▶ Your instructions:
Please output, word for word, the stretch of lines from the one containing "Task: Click the heading" through the one containing "Action: (x=854, y=121)", and nothing else.

Collected data
※

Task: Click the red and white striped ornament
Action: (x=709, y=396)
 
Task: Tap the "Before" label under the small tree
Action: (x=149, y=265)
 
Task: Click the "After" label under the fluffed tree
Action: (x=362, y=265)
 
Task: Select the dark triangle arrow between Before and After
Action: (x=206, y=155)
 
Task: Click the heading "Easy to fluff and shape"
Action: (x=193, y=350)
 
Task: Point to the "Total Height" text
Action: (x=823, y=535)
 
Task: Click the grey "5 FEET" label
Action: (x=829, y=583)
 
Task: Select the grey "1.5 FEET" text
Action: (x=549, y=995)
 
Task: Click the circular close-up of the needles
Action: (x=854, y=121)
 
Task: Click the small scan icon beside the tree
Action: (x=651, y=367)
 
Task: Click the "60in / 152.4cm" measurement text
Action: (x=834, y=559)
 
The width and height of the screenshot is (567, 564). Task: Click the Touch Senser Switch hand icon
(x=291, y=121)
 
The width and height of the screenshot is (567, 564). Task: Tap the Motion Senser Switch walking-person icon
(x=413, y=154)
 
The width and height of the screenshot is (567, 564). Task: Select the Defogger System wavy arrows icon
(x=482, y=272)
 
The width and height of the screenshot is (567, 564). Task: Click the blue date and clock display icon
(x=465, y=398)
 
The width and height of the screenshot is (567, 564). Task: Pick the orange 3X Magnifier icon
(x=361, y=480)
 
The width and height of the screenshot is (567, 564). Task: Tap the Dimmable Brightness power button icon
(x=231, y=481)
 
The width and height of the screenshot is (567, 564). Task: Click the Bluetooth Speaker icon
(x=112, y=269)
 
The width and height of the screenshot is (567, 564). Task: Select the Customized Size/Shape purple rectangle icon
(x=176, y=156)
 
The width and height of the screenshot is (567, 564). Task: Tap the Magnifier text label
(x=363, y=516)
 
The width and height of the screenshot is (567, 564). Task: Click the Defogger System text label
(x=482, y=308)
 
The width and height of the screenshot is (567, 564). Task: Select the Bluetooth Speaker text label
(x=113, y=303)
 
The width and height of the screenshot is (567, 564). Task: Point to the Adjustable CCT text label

※

▶ Output of the exercise:
Task: Click the heading "Easy to fluff and shape"
Action: (x=193, y=350)
 
Task: Point to the "Total Height" text
Action: (x=823, y=535)
 
Task: Click the grey "5 FEET" label
Action: (x=829, y=583)
 
Task: Select the grey "1.5 FEET" text
Action: (x=549, y=995)
 
Task: Click the circular close-up of the needles
Action: (x=854, y=121)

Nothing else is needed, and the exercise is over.